Darius Khambata Clarifies Stand on the IUU 2015 Talk

Published on Parsi Khabar.

Darius Khambata was one of the speakers on Day 02 of the recently concluded Iranshah Udvada Utsav 2015. His talk raised a lot of controversey over what was said/heard/implied…..or NOT….by those present, and those that went by hearsay.

He clarifies his stand in a letter to the Editor of the Jame Jamshed that was shared over social media by Jame.


Dear Editor,

Some of the reactions to my speech at the Udvada Utsav on 26 December 2015 lead me to issue this statement.

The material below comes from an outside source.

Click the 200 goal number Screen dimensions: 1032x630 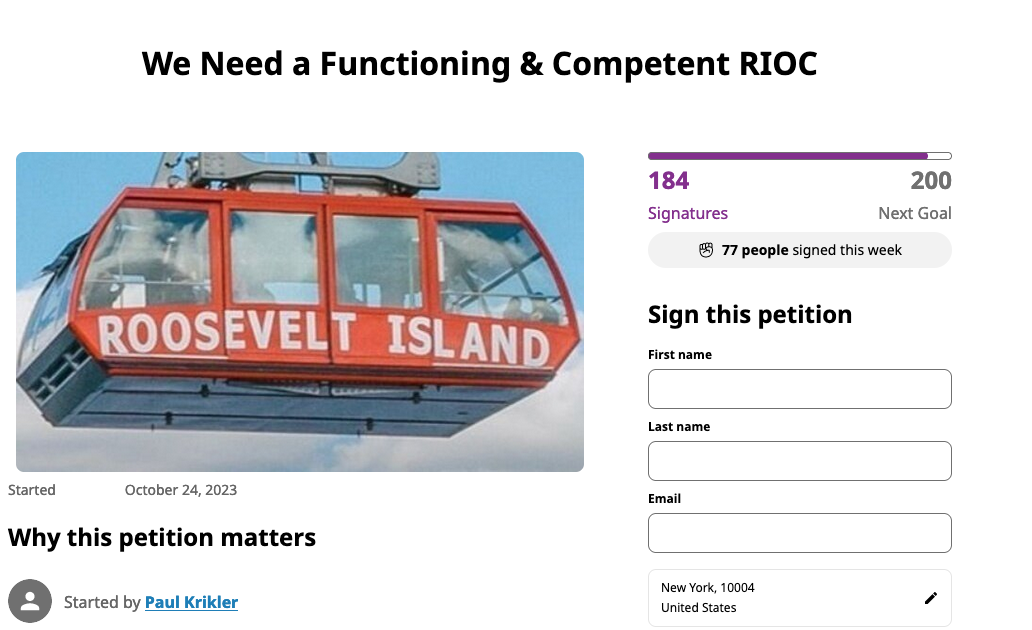(x=930, y=181)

It appears that some may have understood me as proposing some policy allowing conversion to Zoroastrianism and they apprehend this will lead to the ‘floodgates’ being opened. This is not what I intended. What motivated my speech, was a desire to initiate a discussion and hopefully to forge a consensual solution to what several members of the community see as a serious and longstanding question.

I prefaced my speech with the qualification that I was going to speak on the difficult issue of inter-faith marriage, which I am told is increasing each year.This was the theme of my speech. I do not advocate adopting any policy of conversion to Zoroastrianism.

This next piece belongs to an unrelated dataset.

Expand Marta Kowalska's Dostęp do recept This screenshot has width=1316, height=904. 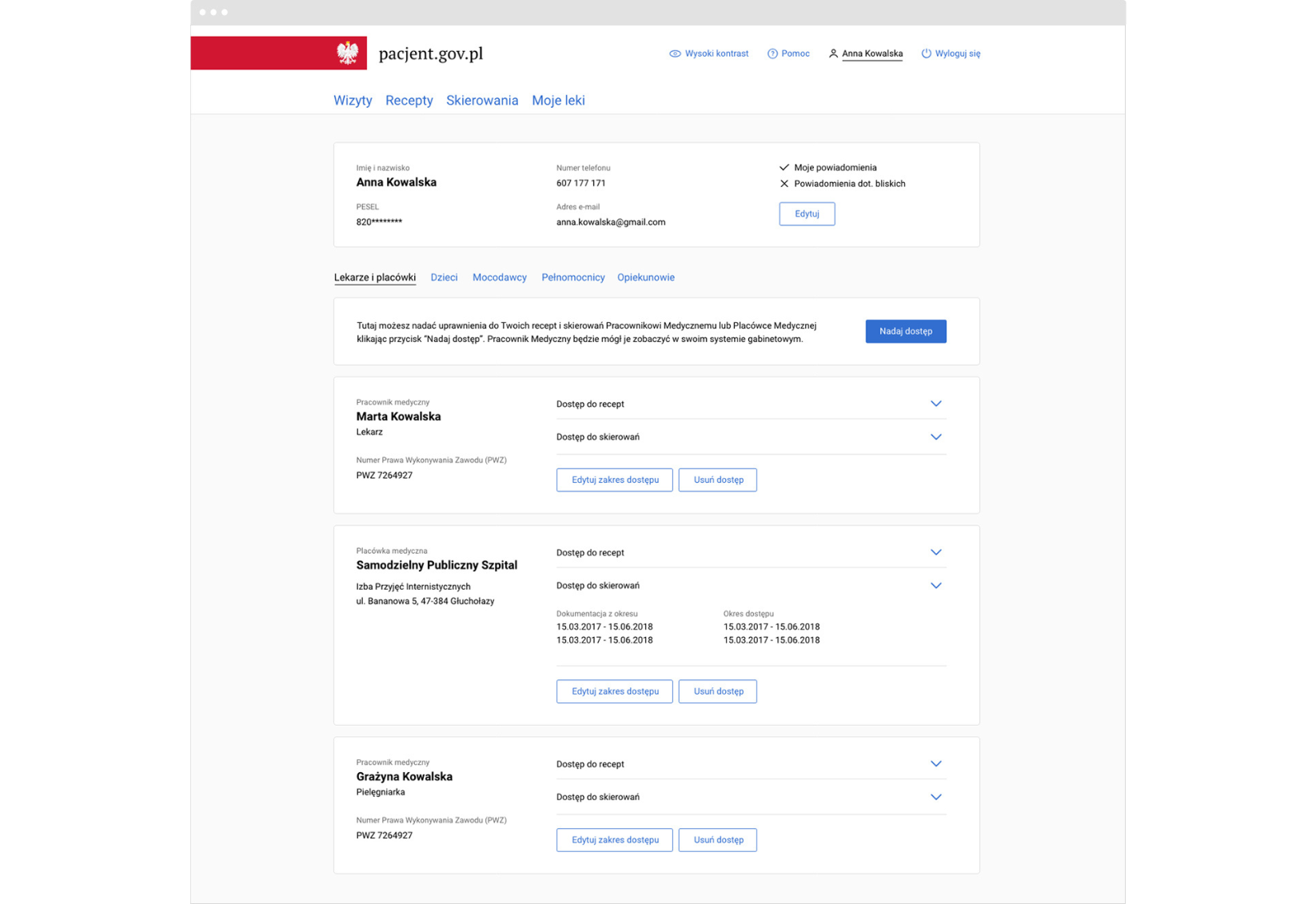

I spoke at length of the universality of Zoroastrianism to support the proposal I made at the conclusion of my speech. What I said on universality was based on the opinion of several distinguished priests and scholars including Vada Dasturji Dhalla and on the findings of the Bombay High Court in the Parsi Panchayat Case . These findings were based on the evidence of amongst others the then Vada DasturjiJamasp Asa. This was to support an inclusive, rather than exclusive, approach.

When I spoke I did not, and even now do not, expect that every Parsi/Irani (referred to collectively as “Parsi”) will agree with me. I respect the views and the sincerity of those who do not and I recognize that there is also scholastic and religious writing that suggests that Zoroastrianism is only for Parsis. I am not persuaded to this point of view but merely ask each Parsi to read both views, analyze and think for himself or herself and have a dignified dialogue. As I said at Udvada, I have no religious or scholastic expertise. But I do read and think for myself.